Job
Format every line of the entries below, from the line containing "Click the Sizes column header" down to the end of the entries, as a JSON list of strings with one string per line, omitting blank lines.

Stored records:
********************
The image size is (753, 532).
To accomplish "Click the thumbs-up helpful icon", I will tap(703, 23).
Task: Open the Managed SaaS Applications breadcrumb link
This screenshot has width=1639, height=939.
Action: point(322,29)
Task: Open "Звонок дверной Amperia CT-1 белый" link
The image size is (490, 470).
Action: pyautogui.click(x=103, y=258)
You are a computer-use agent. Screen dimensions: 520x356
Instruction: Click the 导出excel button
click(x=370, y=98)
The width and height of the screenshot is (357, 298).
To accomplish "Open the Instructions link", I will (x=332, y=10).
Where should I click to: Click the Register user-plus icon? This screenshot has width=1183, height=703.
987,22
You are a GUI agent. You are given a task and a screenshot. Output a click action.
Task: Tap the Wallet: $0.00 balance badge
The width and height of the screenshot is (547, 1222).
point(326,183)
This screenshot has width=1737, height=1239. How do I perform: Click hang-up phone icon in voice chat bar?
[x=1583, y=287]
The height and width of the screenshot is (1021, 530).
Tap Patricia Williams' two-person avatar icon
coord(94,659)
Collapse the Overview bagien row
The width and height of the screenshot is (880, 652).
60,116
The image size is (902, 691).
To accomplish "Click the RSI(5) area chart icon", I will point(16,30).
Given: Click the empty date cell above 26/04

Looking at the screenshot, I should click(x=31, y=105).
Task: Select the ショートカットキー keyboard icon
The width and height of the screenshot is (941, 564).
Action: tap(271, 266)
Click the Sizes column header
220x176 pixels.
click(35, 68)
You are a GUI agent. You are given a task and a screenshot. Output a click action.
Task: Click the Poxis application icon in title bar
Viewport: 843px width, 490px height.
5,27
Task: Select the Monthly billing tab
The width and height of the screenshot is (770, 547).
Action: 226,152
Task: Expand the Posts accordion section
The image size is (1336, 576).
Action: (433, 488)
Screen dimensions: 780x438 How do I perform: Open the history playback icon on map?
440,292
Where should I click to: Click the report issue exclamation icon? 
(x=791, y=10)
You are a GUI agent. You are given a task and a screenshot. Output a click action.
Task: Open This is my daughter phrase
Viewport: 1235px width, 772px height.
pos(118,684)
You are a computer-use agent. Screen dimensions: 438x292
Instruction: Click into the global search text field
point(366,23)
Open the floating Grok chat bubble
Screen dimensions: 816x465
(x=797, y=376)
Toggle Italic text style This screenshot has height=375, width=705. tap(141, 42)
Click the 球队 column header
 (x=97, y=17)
********************
Solution
[
  "Click the Sizes column header",
  "220x176 pixels.",
  "click(35, 68)",
  "You are a GUI agent. You are given a task and a screenshot. Output a click action.",
  "Task: Click the Poxis application icon in title bar",
  "Viewport: 843px width, 490px height.",
  "5,27",
  "Task: Select the Monthly billing tab",
  "The width and height of the screenshot is (770, 547).",
  "Action: 226,152",
  "Task: Expand the Posts accordion section",
  "The image size is (1336, 576).",
  "Action: (433, 488)",
  "Screen dimensions: 780x438 How do I perform: Open the history playback icon on map?",
  "440,292",
  "Where should I click to: Click the report issue exclamation icon? ",
  "(x=791, y=10)",
  "You are a GUI agent. You are given a task and a screenshot. Output a click action.",
  "Task: Open This is my daughter phrase",
  "Viewport: 1235px width, 772px height.",
  "pos(118,684)",
  "You are a computer-use agent. Screen dimensions: 438x292",
  "Instruction: Click into the global search text field",
  "point(366,23)",
  "Open the floating Grok chat bubble",
  "Screen dimensions: 816x465",
  "(x=797, y=376)",
  "Toggle Italic text style This screenshot has height=375, width=705. tap(141, 42)",
  "Click the 球队 column header",
  " (x=97, y=17)"
]